The immortal Ganges, as it crosses the border into Bangladesh, for no
reason that we have yet found an explanation, becomes the Padma River.
We believe this may fall into the same category of river mobility in these
great estuarine lands that, in the 1820s caused the holy Brahmaputra River to
change its course, and in merging with another, local river, has become the
Jamuna.
The residents of the city have, for years, enjoyed the pleasure of
sunset on the waters of the great river that, ‘washes its walls on the southern
side’, to borrow a line from the famous poem,
‘Pied Piper of Hamelin’.
The waters may no longer be as full as once they were, and an enormous
char now faces the embankment across the water, but that that doesn’t prevent
the denizens of the city from continuing to socialise and take their leisure,
on the banks of the great protective bund that shelters the city from the
seasonal inundations from which it used to regularly suffer.

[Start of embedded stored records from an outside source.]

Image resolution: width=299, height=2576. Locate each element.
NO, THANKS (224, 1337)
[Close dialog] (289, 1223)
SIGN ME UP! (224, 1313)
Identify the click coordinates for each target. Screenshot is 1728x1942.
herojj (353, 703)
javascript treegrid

The remains, even ruins, of great riverside mansions of the British
period still stand, in fading,
disappearing splendour, beside the embankment, giving a glimpse of the
splendours that, perhaps, once were, but the fairly recent concrete surfaced
walkway, that can take you miles along the embankment, compensates splendidly
for that which once was, and, clearly, will never be again.
To wander along that path, engaging with the friendly youths, sharing the peaceful patience of those fulfilling the hunter gatherer impulses with a fishing rod, or watching the swooping and diving kites flown by young experts has to be, simply, one of the greatest experiences of human engagement that even a country, famed for the hospitality of its people, has to offer.